The unique patterns of depot-specific expression of Shox2, En1, Tbx15, Hoxc9, Hoxc8, and Hoxa5 in various adipose tissues of mice suggests involvement of these genes in the positioning of these different depots in the body. Myoblasts taken from different positions along the antero-posterior axis showed a specific expression pattern of Hox genes (16). Similarly, genome-wide gene expression profiling study of primary fibroblasts from 43 anatomical sites spanning the human body has also indicated that Hoxa5 and Tbx15 as position-specific transcription factors (17).

The role played by Hox and other embryonic developmental genes in the control of adipose tissue development or function remains unclear. In our previous studies of human adipose tissue we demonstrated differences in expression of Tbx15, Hoxa5 and the inositol glycan linked membrane protein glypican-4 as related to BMI and WHR. To determine whether this might be cause or effect of obesity and fat distribution in this study we compared the expression of these developmental genes in each fat depot in lean and ob/ob mice on the same C57Bl/6 background in both the fed and fasted states. In general, the interdepot gene expression patterns of developmental genes in the six fat depots from ob/ob mice or mice with HFD induced obesity were similar to those from their respective controls.

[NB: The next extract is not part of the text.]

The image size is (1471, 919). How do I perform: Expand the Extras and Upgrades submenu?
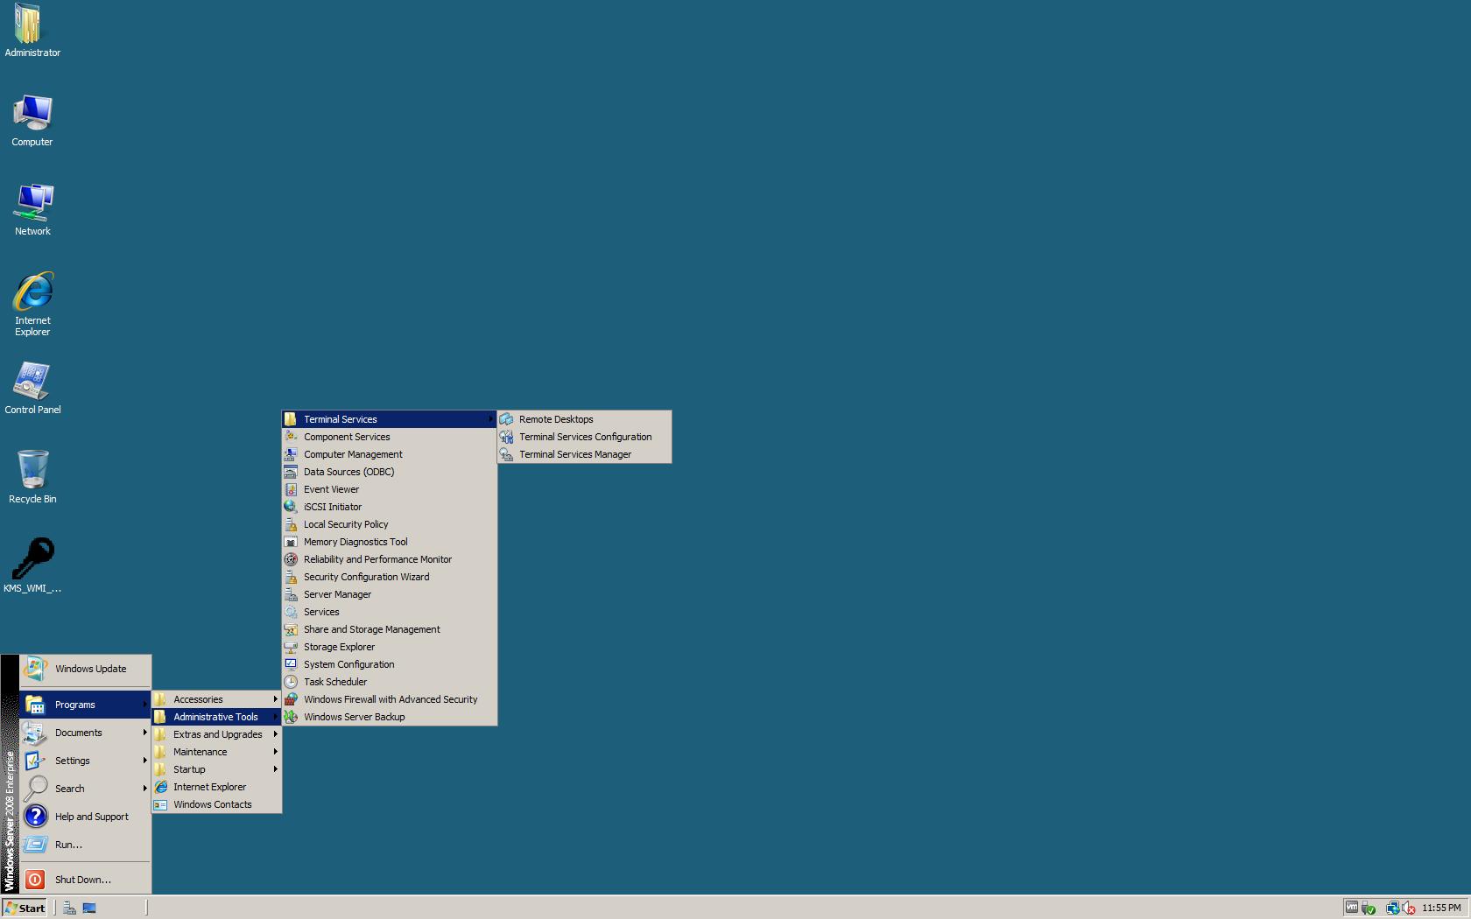pos(216,734)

Thus, in humans, Tbx15 expression is 10,00-fold higher in visceral fat than subcutaneous fat and expression in visceral fat decreases by >90% of overweight and obese individuals (BMI >25) and also correlates negatively with WHR. Conversely, Hoxa5 expression in humans positively correlates with BMI and WHR in both visceral and subcutaneous adi-pose tissue (5). By contrast in both obese rodent models (ob/ob and HFD mice), the expression of Hoxa5 was not affected in most of the fat depots tested, and the expression of Tbx15 was significantly decreased only in interscapular white adipose depot of mice in HFD, although the same trend was observed in ob/ob mice. Thus for both Tbx15 and Hoxa5 the relationships to BMI and WHR appear to represent primary differences in expression related to BMI and WHR as opposed to changes secondary to obesity or increased food intake.

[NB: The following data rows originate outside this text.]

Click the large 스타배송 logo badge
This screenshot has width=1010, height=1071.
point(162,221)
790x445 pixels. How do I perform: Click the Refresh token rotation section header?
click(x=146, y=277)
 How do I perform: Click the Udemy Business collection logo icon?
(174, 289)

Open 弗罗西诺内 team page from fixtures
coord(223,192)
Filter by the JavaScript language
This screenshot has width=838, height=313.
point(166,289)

There are a number of modest alterations in developmental gene expression in obese vs. lean mice, which were specific to the model tested. There was a twofold increase in Shox2 expression in the subcutaneous flank fat of mice in HFD and a modest reduction in Shox2 expression in epididymal and perirenal fat of ob/ob mice. Likewise, En1 expression was decreased in perirenal fat and increased BAT of ob/ob mice but not HFD mice. In addition, Hoxc9, Hoxc8, and Hoxa5 expression were decreased in both epididymal and perirenal fat of ob/ob mice, whereas in HFD mice Hoxc9 expression was not changed in any depot, Hoxc8 expression only increased in subcutaneous flank and BAT, and Hoxa5 was decreased only in subcutaneous interscapular WAT. Because ob/ob mice are leptin deficient due to a mutation in the leptin gene, it is possible that the different patterns observed between ob/ob and HFD obese mice represent some effect of leptin on expression of these transcription factors. Furthermore, characterization of the expression pattern of these developmental transcription factors in response to leptin administration will be necessary to directly address this possibility.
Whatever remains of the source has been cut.